Santo Domingo de la Calzada → Grañón 6.5km あと560.5km
だんだんと麦畑ばかりになりましたが、麦にもたくさんの種類があって楽しめます。
グラニョンになかなか楽しいアルベルゲ(巡礼宿)があると聞いて、日程にも余裕があるので、わずかな距離ですが今日はそこを目指すことにします。
寝室は教会の屋根裏、洗濯場はさらに先の穴倉(もちろん手洗いですよ)。ダイニングではそれぞれに楽器で遊んだり話をしたり。昼寝をしていてもいいんですよ。そして皆でわいわいと夕食をつくります。レンズ豆と具沢山の野菜の煮込み、フルーツサラダ。赤ワインも飲みたいだけ飲めます。外にはスコールがきましたが、中は熱気があふれます。初めて日本人にも4人も会いました。皆一人旅です。
近所のパン屋さんがオーブンでポテトを焼いてくれているので、皆で雨の中それを取りに行きます。厨房の前で、各国の歌をおかみさんに歌わないともらえません。私たちは「スキヤキソング」を歌いました。おかみさんに指名された3人が仮装をして厨房にポテトをとりにいきました。帰り道、関係ないけどカフェもひやかし……。皆、ノリがいいですね。

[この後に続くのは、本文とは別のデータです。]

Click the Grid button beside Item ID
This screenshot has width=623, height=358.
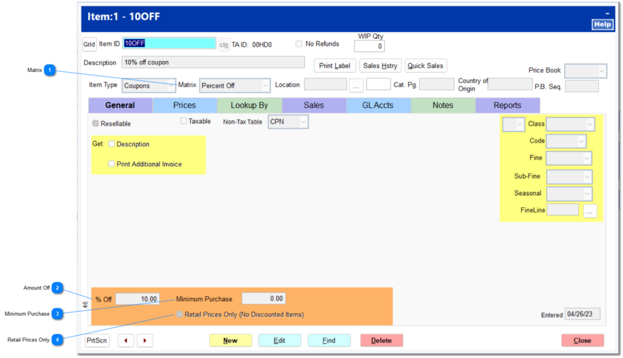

食事の前にはこの歴史ある教会での巡礼者のためのミサを催してくれます。こうしたことに、必ずオスピタレロ(アルベルゲの管理人)は、「もしよかったら」と強制はせず、「仏教徒であろうと、宗教をもたなくても、どこの国の人でも」と安心させてくれます。食事の後は皆で、何百年人々が語り合ってきたんだろうかという椅子に座り、それぞれの巡礼への思いを語ります。「私は全てを失った」隣の若い女性がそう言っていました。さっきまで明るく騒いでいた人です。
日本で教会に入ったりミサに参加する機会は、信者でなければそうありませんが、オープンで、懐が深く、温かな教会のもてなしは、この旅で忘れられない財産になりました。キリスト教を少し理解することもできました。ここには、本当の世界平和がありました。